逆にサードやショートはコネ気味のやや強いゴロが多くなるのでライン際に寄ります。
レフトは内角高めのボールにスイングパスがあったときにはそこそこ強いライナーが飛ぶことがあるので、その打球をイメージして守ることが大事になります。
ちなみにセンターの守備力が高い場合はセンターゴロも取れます。
※追記
田口シフトでバッターがAのスイングの場合、センターは右中間を守ることになります。
基本的には左中間には打球が飛びません。
しかし、次の場合左中間に打球が飛んでしまいます。
・ピッチャーのボールが極端に遅い場合(相対的にバッターのレベルが上の場合)
・ピッチャーが真ん中高め、内角高めに失投した場合
・バッターが泳いだボールを前で捉えた場合
基本的にAは弱点が多いスイングなので、ピッチャーがしっかり投げ込めれば上記の心配はあまりありません。
しかし、私のチームではピッチャーをそのレベルまで育てきることができませんでした。
そこで考案したのが、Aでも比較的レベルが高いバッターの場合、セカンドが左中間を守ること。
これで左中間の打球が捕れます。
セカンドゴロはセンターかライトが1塁でアウトにしてくれるので、ピッチャーが安定するまでこれで行くことにしました。
7月の大会ではこのシフトがことごとく嵌まりました。
次にBタイプのシフトです。
Bタイプは外側のボールにスイングパスが合うと、右中間に強いフライが上がることがあります。
左中間に上がることはあまりありませんので、センターを右中間に寄せてしまいましょう。
セカンドはほぼ定位置でいいのですが、もしバッターの足が遅かったり、ライトの頭を超すほどのパワーが無さそうな場合は一二塁間の打球はライトに任せて、セカンドベースに寄ってしまいましょう。
そのあたりのことはこちらの記事に書いていますのでご覧ください。
また、強く引っ張れないバッターが多いので左方向へ強い打球が行くことは少ないです。
サードショートは思い切って前目を守りましょう。
以上の2パターンの田口シフトはあくまでも基本であって、ここにさらに様々な要素を踏まえて最終的なポジショニングを決定します。
たとえば以下のようなことも考慮します。
・バッターのスイングスピード。

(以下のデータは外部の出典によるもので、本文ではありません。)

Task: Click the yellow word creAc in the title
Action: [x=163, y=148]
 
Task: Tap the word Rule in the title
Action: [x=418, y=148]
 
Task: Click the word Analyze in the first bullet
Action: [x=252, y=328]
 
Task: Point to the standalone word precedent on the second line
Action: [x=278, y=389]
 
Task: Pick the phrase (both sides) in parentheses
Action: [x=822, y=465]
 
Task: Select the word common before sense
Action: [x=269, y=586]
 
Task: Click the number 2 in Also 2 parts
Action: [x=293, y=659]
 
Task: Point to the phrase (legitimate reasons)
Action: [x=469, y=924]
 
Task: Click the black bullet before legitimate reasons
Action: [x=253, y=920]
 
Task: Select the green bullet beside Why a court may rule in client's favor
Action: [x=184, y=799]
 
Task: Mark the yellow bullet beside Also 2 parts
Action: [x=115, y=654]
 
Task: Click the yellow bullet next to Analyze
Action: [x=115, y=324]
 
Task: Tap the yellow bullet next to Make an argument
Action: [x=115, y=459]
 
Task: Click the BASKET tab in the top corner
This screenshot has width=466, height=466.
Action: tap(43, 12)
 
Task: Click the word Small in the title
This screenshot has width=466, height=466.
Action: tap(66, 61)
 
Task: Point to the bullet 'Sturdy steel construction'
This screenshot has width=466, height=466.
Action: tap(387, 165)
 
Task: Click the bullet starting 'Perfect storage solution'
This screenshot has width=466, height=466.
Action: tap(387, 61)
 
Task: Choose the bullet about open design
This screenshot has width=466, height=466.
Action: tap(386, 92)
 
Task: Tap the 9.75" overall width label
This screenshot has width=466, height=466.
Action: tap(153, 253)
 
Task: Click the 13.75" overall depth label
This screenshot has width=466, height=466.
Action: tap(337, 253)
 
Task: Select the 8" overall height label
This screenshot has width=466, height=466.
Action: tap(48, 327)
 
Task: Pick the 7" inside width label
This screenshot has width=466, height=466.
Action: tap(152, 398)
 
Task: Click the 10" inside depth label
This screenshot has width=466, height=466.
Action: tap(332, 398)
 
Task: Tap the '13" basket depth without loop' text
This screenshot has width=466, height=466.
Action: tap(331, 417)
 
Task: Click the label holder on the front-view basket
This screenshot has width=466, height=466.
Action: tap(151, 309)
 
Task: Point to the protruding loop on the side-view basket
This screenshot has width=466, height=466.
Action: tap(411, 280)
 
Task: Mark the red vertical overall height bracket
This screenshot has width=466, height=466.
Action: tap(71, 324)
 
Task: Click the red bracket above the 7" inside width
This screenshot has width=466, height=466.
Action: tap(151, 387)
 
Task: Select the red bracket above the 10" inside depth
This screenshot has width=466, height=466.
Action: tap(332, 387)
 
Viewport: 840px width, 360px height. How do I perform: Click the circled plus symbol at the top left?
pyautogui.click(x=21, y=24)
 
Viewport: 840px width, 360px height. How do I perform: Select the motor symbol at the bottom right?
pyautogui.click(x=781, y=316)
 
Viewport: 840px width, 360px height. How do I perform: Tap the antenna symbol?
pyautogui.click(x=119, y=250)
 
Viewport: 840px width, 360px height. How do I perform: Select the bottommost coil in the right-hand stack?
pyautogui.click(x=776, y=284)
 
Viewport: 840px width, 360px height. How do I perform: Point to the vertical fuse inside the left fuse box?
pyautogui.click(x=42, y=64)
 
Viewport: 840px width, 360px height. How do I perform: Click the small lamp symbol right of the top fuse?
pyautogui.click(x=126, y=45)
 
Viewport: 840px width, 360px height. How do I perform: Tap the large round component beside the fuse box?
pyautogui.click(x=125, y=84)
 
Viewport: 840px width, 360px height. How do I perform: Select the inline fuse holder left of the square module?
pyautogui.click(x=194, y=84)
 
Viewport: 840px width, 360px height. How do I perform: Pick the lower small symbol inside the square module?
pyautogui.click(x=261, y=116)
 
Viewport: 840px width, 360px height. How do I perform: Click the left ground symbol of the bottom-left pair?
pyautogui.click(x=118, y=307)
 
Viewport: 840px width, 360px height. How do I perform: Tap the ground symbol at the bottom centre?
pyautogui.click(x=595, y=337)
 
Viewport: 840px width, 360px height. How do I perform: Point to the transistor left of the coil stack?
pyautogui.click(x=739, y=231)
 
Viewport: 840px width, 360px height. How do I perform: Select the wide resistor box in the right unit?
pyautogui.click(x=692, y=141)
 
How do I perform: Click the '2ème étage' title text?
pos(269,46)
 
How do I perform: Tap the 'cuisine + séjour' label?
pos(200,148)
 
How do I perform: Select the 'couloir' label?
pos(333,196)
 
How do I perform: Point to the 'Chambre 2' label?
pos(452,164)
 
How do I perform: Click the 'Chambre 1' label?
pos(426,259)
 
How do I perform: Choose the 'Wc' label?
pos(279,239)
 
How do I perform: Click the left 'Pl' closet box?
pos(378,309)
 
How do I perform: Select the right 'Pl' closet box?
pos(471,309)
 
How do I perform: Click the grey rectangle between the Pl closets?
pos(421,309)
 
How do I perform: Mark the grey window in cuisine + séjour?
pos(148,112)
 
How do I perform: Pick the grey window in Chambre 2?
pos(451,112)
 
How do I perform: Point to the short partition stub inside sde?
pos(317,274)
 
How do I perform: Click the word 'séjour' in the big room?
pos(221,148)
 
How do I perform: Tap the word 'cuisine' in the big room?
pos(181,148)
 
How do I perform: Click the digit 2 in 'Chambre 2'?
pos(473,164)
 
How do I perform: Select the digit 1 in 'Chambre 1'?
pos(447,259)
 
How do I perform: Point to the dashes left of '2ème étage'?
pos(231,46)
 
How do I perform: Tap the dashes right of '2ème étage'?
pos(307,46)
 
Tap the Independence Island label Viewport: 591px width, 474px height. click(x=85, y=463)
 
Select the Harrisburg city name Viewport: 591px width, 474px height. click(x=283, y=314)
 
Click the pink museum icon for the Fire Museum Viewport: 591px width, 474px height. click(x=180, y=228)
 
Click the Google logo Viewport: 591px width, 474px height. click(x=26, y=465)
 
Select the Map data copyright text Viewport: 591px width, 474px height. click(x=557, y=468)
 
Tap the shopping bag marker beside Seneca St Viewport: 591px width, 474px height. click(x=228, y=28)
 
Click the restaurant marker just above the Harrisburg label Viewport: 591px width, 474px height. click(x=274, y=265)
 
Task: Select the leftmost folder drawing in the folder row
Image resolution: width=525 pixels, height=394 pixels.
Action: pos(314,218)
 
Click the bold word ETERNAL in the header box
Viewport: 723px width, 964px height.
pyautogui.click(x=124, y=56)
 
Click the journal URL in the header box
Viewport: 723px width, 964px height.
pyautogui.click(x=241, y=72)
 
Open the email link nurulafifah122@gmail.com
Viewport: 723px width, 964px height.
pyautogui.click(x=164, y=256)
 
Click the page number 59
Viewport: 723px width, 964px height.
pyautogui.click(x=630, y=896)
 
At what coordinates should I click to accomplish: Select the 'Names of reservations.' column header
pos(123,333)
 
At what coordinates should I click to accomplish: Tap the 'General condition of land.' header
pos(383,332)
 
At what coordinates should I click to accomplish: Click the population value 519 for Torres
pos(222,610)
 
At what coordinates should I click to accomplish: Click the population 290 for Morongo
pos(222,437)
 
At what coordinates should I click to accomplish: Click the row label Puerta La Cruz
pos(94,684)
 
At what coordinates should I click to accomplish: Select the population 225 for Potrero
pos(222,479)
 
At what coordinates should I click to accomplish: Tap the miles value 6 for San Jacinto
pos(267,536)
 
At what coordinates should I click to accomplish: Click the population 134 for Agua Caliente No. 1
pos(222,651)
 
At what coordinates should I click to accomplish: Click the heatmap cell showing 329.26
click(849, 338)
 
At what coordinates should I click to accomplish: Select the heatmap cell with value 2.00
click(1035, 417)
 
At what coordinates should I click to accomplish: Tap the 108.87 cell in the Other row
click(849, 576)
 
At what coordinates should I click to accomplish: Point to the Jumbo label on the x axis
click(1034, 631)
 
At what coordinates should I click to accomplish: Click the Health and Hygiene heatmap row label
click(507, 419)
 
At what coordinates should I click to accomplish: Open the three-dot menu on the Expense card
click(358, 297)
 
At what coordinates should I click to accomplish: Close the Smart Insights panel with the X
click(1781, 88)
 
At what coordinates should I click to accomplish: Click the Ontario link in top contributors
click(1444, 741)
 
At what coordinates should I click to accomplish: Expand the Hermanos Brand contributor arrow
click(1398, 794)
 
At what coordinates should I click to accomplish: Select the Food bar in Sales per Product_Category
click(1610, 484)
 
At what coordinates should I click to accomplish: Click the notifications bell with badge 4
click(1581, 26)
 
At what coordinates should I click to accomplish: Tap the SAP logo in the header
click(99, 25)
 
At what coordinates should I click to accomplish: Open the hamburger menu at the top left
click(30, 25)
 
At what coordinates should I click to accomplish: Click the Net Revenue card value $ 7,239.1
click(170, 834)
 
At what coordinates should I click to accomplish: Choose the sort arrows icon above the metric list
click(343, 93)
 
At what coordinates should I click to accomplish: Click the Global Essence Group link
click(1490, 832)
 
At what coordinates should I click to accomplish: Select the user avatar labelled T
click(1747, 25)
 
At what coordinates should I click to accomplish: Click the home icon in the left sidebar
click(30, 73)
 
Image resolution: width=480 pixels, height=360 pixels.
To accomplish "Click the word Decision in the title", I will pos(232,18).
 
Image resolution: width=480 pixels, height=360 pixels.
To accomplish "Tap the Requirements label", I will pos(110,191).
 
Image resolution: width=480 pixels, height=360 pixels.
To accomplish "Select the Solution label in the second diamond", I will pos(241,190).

スイングスピードが速いとBタイプでも引っ張れる。
・会場の形態。 学校の校庭で試合をする場合はライトが浅いなど球場をは異なる特徴があることが多いため。
・野手の守備力。特にライトゴロを取れるかどうかはかなり気を遣う。
・バッターの走力。足が速い選手に対してはやはり内野手が若干前目に守る必要が出てくる。
・風向きと風の強さ。特にAタイプのフライは切れていくので注意。
これらのことを瞬時に判断、さらには微調整を行っていかなくてはいけないので、はじめはなかなかうまくいかないことが考えられます。
また、Aタイプ・Bタイプの判別も慣れないと間違ってしまうことも多いでしょう。
しかし、訓練していけば必ずできるようになります。
練習試合などで繰り返していくうちに、判別も早くできるようになりますし、選手も次第に理解していきます。
チームで一人くらいはAタイプとBタイプの判別ができる選手が出てくるでしょうし、伝達もどんどん早くなっていきます。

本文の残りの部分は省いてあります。